A truly outdoor cat may not understand what kitty litter is for, so put soil in the tray. As the cat becomes used to the idea of what to toilet in, you can slowly add litter and remove soil.
Cats need to hide, especially if they feel uncertain or threatened. In each room provide several hidey-holes, such as cardboard boxes or paper bags with the handles cut off. The safer the cat feels, the more quickly she will settle in, so don’t worry about hiding being a permanent thing.
Hunting isn’t just about catching food, it’s about mental stimulation. You can mimic hunting behaviour with regular play sessions chasing a wing-on-a-string or a laser pointer. In addition, consider using puzzle feeders so that she has to work for her food or hiding small amounts of food around the house so that she has to go looking for it – all of which provide valuable mental stimulation.
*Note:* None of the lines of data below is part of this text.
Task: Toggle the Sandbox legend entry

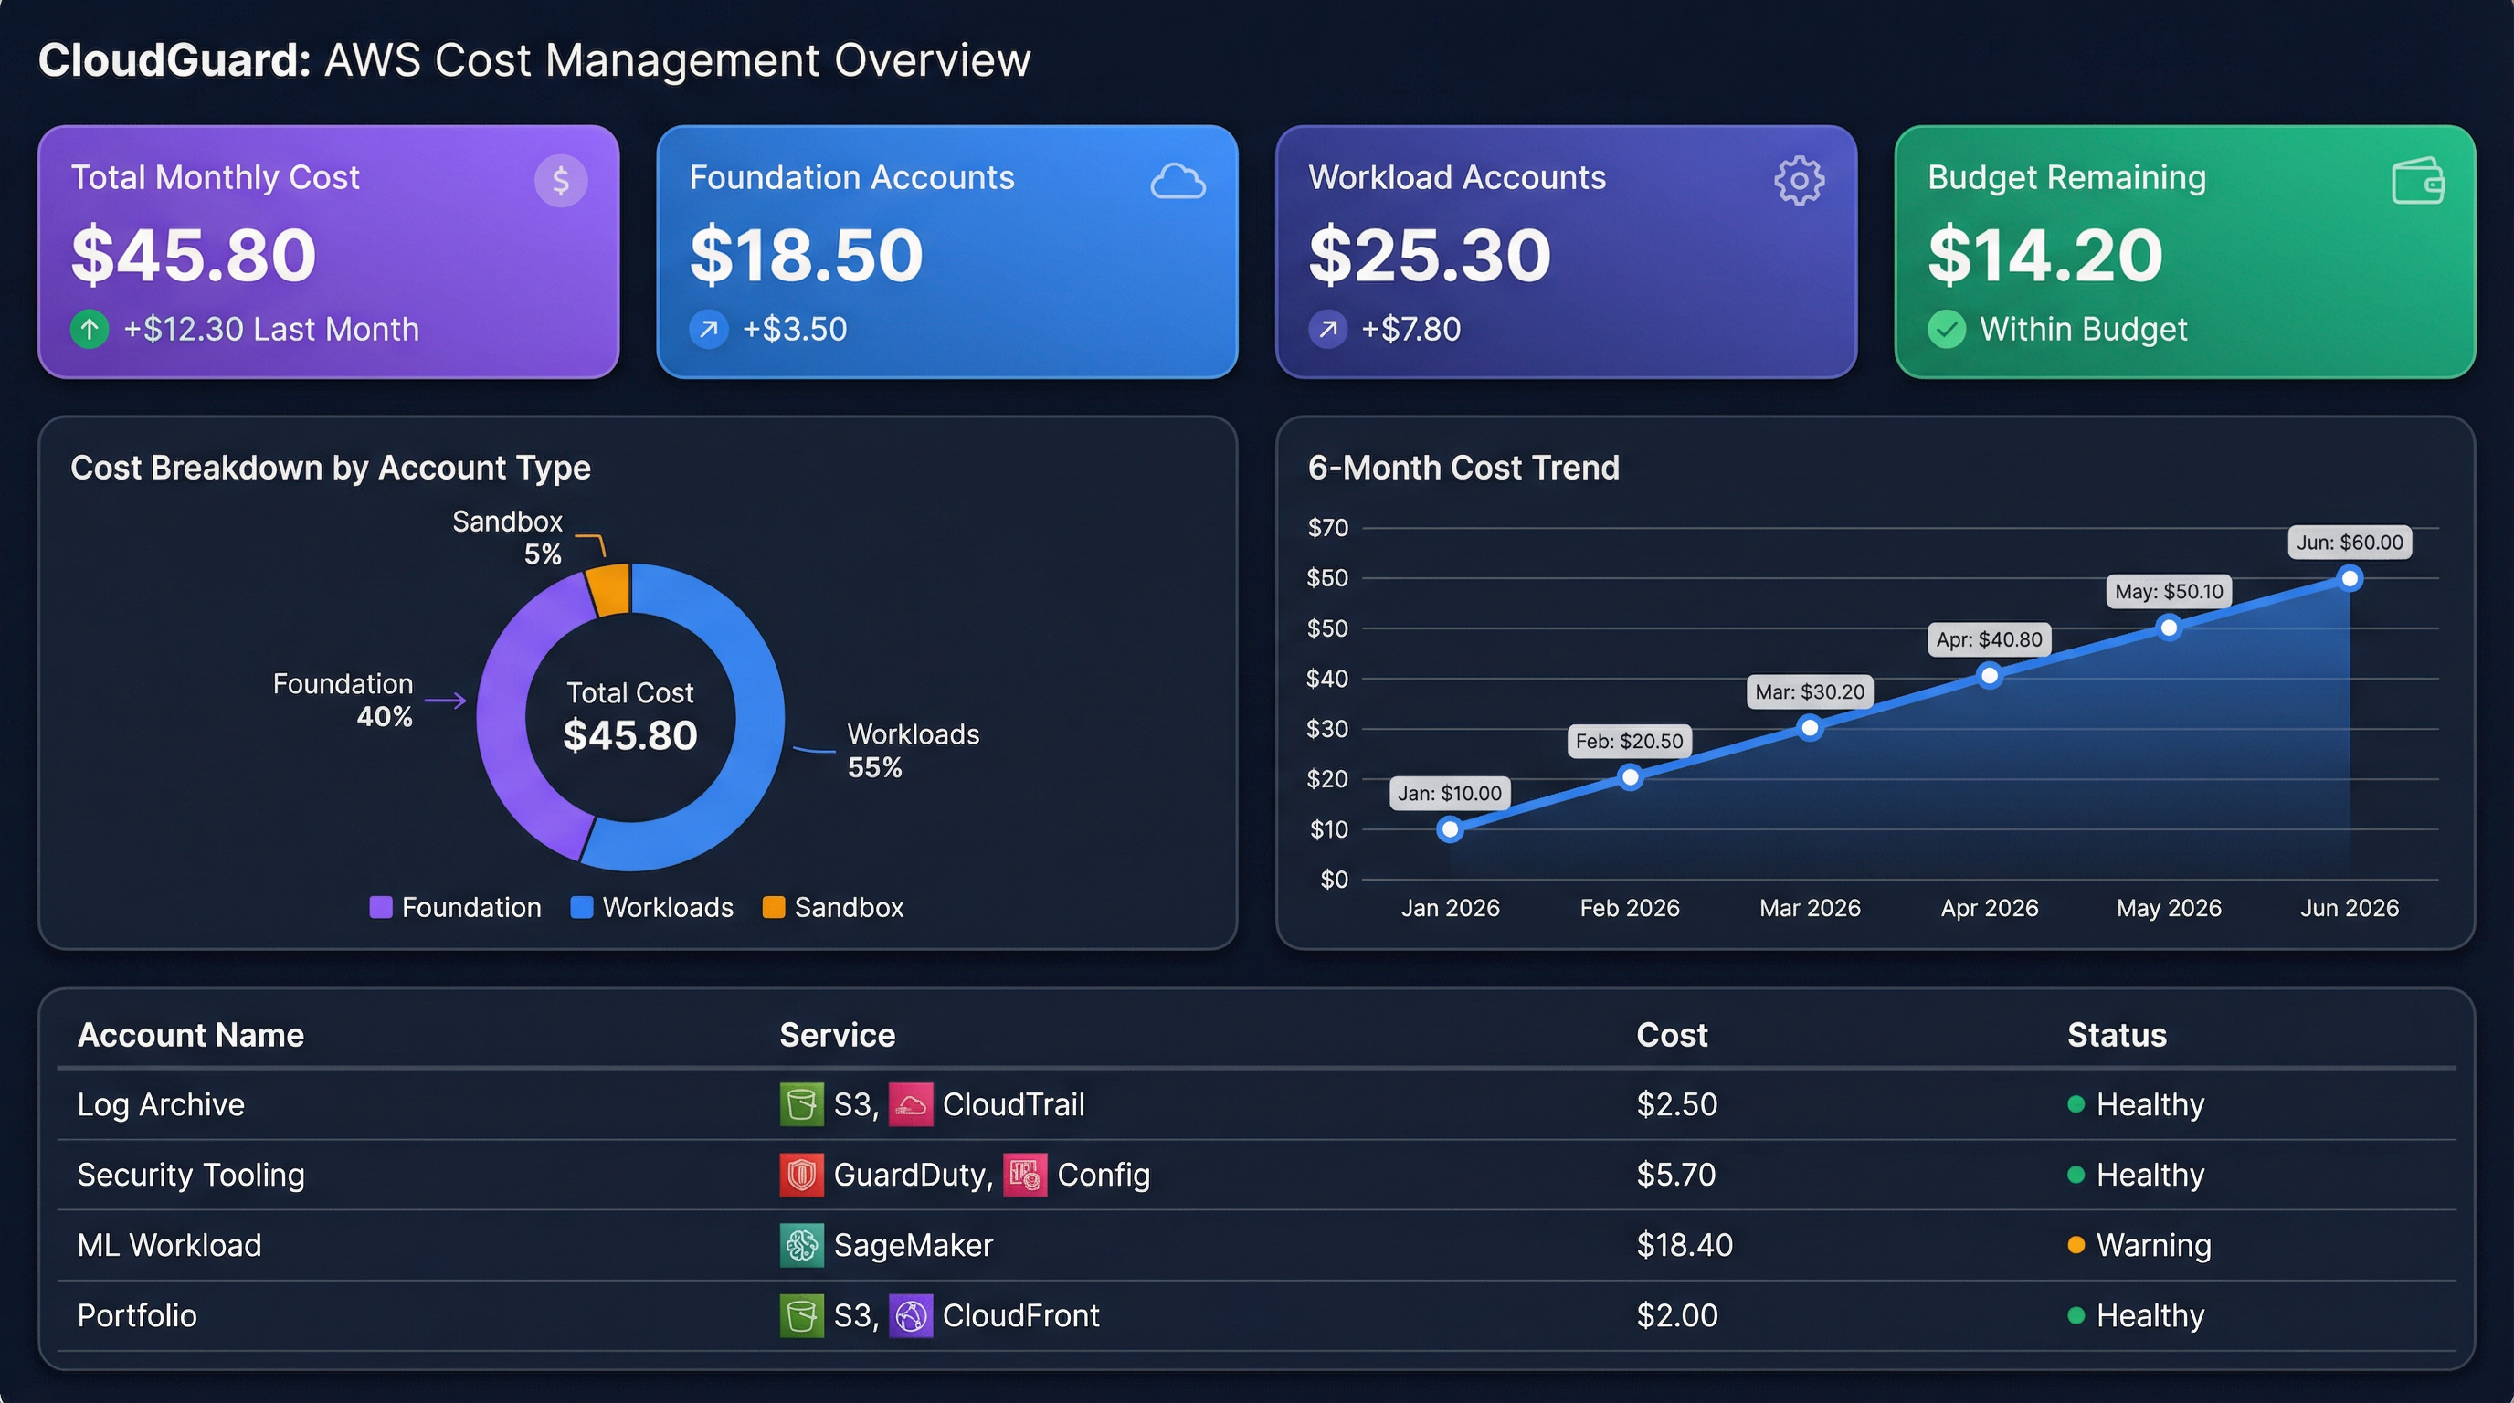Action: [x=833, y=906]
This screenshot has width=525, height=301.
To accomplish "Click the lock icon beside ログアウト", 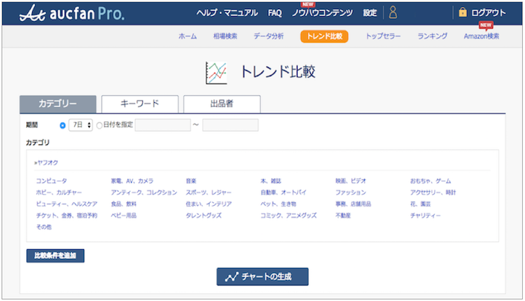I will tap(463, 13).
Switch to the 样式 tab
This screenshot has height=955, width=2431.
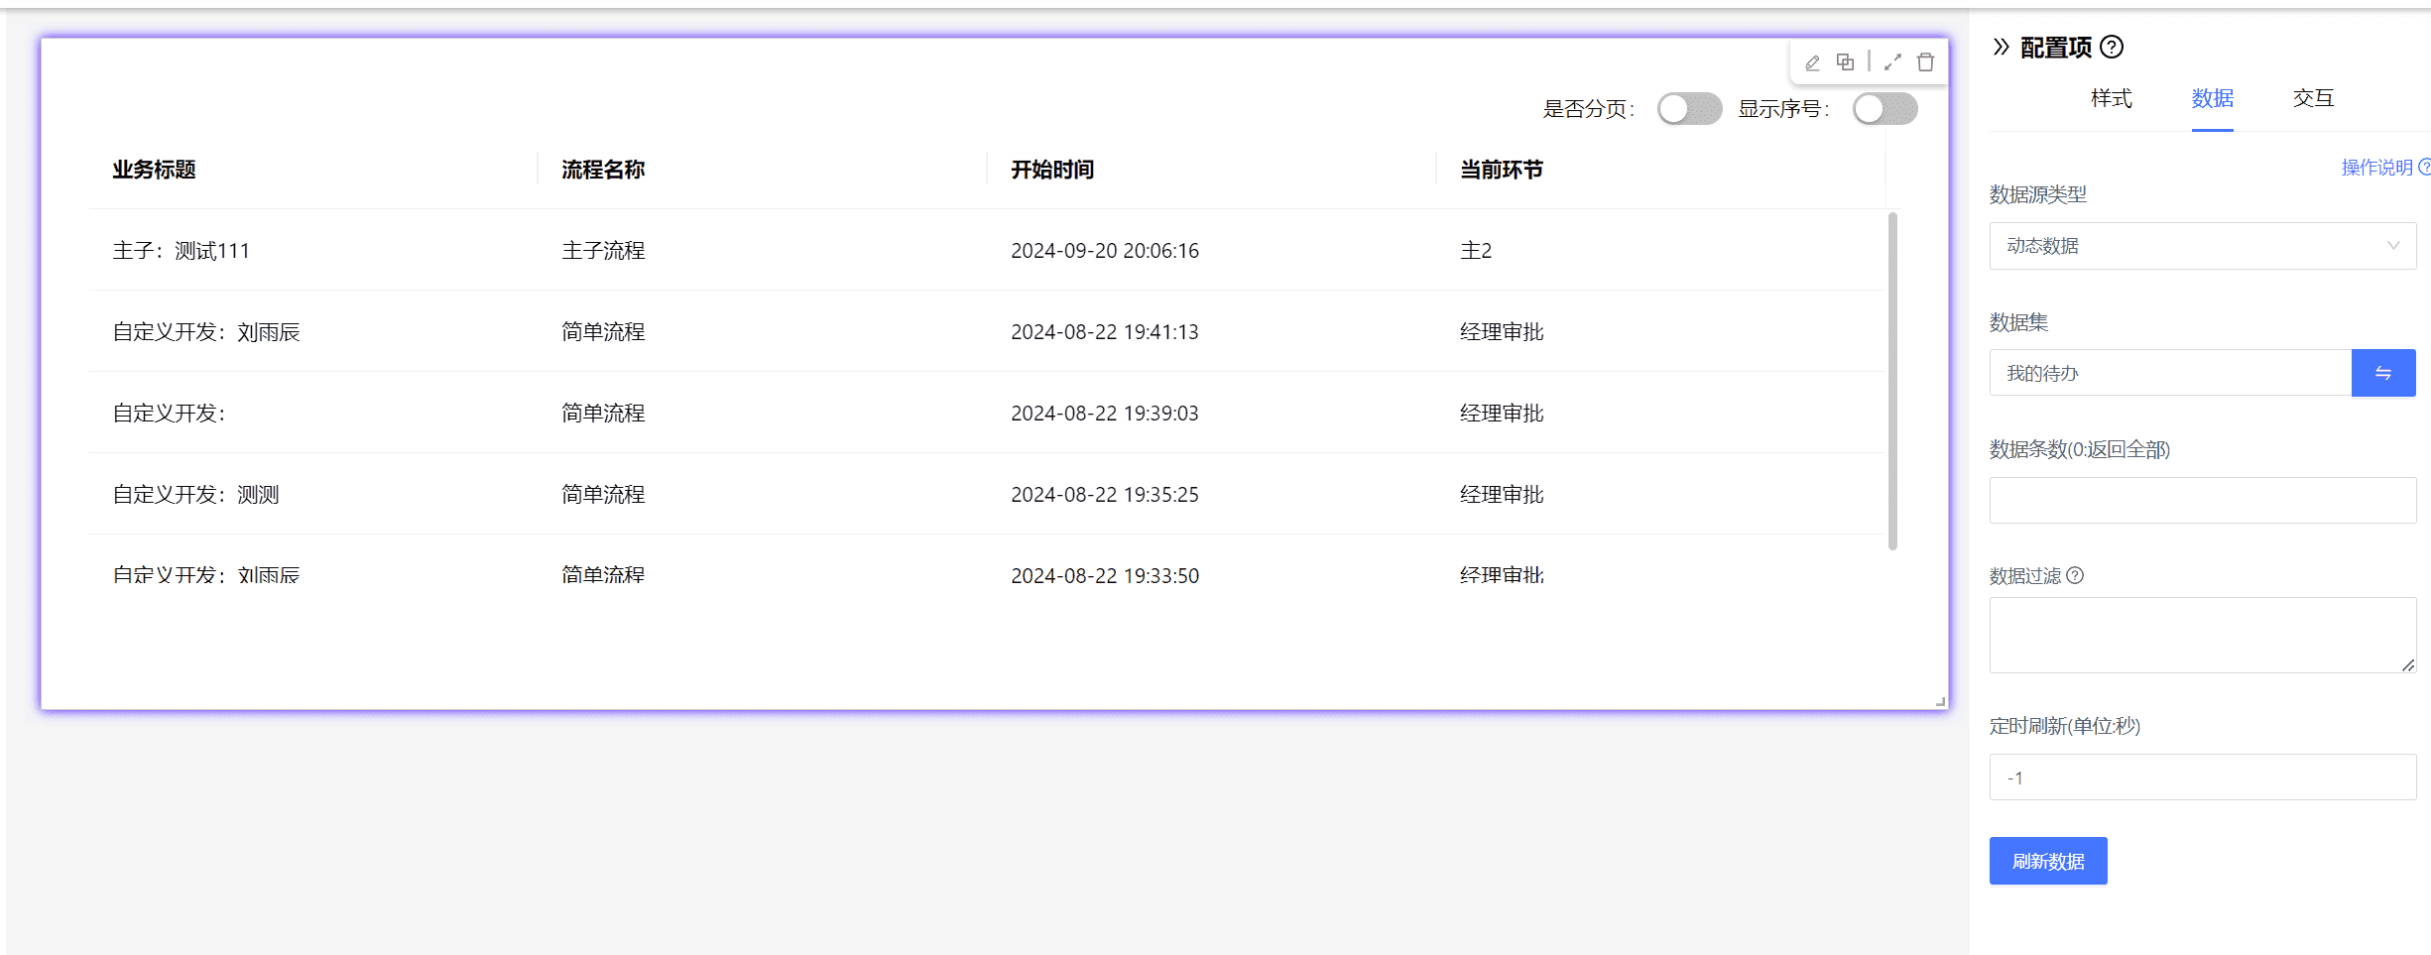(2111, 98)
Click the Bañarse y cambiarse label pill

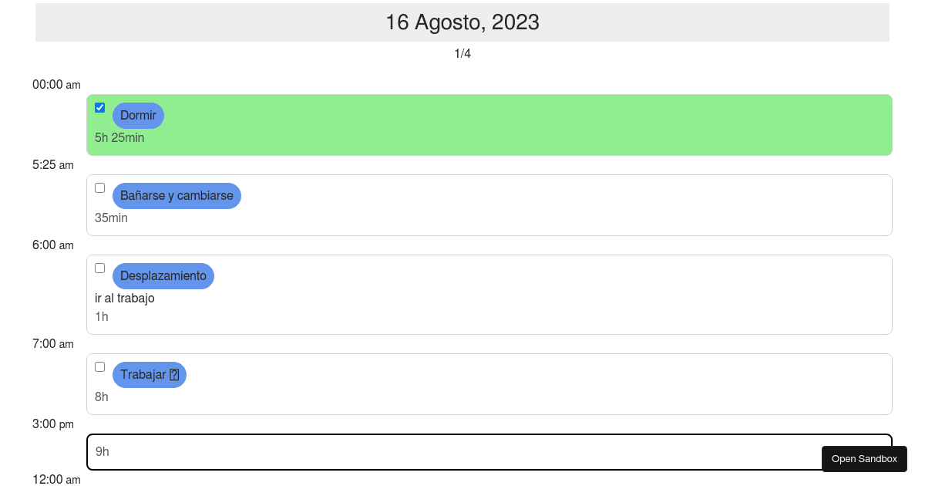177,195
Cats are carnivores but they do like to chew and eat vegetation from time to time. Avoid kitty dining on your house plants (which you will already have carefully screened to make sure they aren’t toxic to cats) by providing trays of cat grass as a ready salad.
Remember, the golden rule when transitioning an outdoor cat to the indoors, is to look at things through a cat’s eyes, and then you won’t go far wrong.
Have you successfully transitioned an outdoor cat indoors? What are your tips for success?